Looking from abroad at videos with riots or parts from Seattle turned into some kind of autonomous region, you could believe that the middle class or wealthy America is outraged, scared or decided to defend itself against urban riots - and that was definitely the case of one of the bloodiest race riots in recent history, the Los Angeles Riots, of 1992.
This time it's not the case.
As an analyst of the stock market, familiar with the circles of the Wall Street community, I can confirm from my personal experience what the polls show - even many wealth Americans support the protesters, and the protesters' ability to stay on the streets may be a result of this breath of support and sympathy which they get from the public.
Over the course of the last two years, a number of videos have appeared- shot mainly on personal phones - which can no longer be ignored and are similar and depressingly confirm each other.
In one of them, a black person is humiliated, beaten up or killed, and the people doing that seem to be sure that they will be able to get away unpunished, until they find out, much later, through the media, that the evidence has been placed on file.
The evidence has become too clear to be ignored, even for the people who are normally trying to minimize racism - even George Bush, who, amazingly, has admitted in a press release, that America is often seen as being unfair to people of color.
Nevertheless, not everybody supports the movement and Trump and his supporters have responded to "Black Lives Matter" with "All Lives Matter", a slogan which was ridiculed by the supporters of Black Lives Matter, who have interpreted it as a semantic attempt to ignore the blacks' demands.
The reasons for that are complex and are specific to American history.
First of all, there has been a recognition of the fact that inequality in this country and the economic crisis have gone too far in general.
It would seem that in 1989, in retrospect, was the peak for American aspirations - as the "Communist world" entered the "Capitalist system", and more countries joined the world market, American production has been devastated, leaving many industrial towns in unbelievable poverty.
If a Romanian were to take a walk in Gary, Indiana - an almost abandoned factory-city known as the "Pompeii in the Midwest" - he could see many things that remind him of similar industrial cities in early 90s Romania the early years - a devastated industrial base, destroyed pensions and social services, high levels of unemployment and general despair.
In Romania, this was considered a necessary evil, because the country switched to capitalism: in the United States, it was the side effect of globalization policies that did not have a clear ideological direction, but which effectively moved the entire productive economy into a series of large, well-educated cities, where the new economy based on "knowledge" and "services" took place.
An insignificant number of the poor during this process were white people.
However, in the last twenty years not a single group of victims of growing inequality has been created, but two.

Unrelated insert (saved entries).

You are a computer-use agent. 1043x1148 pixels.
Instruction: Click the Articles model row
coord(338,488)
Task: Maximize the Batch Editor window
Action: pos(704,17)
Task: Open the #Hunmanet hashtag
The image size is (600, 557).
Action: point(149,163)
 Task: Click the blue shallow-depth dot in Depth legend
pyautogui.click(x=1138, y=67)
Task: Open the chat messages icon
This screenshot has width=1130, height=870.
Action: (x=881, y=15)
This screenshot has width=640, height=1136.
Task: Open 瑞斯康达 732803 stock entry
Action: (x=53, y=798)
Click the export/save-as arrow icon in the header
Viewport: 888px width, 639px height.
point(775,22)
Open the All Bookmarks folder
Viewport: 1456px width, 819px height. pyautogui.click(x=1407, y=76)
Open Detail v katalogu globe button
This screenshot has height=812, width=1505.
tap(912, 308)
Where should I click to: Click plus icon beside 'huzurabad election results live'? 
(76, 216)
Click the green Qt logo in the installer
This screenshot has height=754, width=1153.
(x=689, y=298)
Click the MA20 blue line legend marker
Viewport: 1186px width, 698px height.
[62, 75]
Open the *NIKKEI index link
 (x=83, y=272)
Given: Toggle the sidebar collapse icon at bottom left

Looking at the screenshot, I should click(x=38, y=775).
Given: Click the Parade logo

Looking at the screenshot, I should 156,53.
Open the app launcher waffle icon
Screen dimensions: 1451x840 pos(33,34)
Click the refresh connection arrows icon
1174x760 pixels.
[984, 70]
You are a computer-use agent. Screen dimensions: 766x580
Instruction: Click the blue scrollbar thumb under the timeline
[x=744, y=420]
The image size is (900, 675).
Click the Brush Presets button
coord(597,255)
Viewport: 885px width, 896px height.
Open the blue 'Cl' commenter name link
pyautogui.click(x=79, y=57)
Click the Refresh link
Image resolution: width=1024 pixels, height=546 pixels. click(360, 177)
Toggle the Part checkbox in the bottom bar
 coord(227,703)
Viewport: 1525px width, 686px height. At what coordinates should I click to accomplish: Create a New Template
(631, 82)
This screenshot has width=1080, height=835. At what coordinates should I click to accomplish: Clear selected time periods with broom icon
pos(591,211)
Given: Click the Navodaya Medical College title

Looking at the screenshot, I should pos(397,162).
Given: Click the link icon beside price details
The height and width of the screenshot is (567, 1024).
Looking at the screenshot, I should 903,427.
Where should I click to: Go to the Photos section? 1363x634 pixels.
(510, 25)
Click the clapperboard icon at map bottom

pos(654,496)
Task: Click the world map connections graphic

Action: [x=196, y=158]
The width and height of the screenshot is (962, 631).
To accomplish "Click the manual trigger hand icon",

As the rich moved to places like San Francisco and New York, poor minorities living in these richer cities found the cost of living rising.
As America went from being the world's lab to being the world's web designer, wealth was made in cities, leading to rising rents, food, and services, but leaving wages in the same way as before in jobs requiring lower qualifications.
Two different groups of poor people then, with a history of antagonism, developed in the country, without any message from the government, except for vague promises, that they would all be taken care of.
Meanwhile, wages have stagnated for most people in America, while prices have risen.
The Midwest and South have become fertile ground for a policy of resentment and suspicion that culminated in Trumpism.
In the big cities, on the other hand, racism was seen as one of the country's major evils, and the sources of racism were considered (unfairly) exactly the small industrial cities that had now become poor.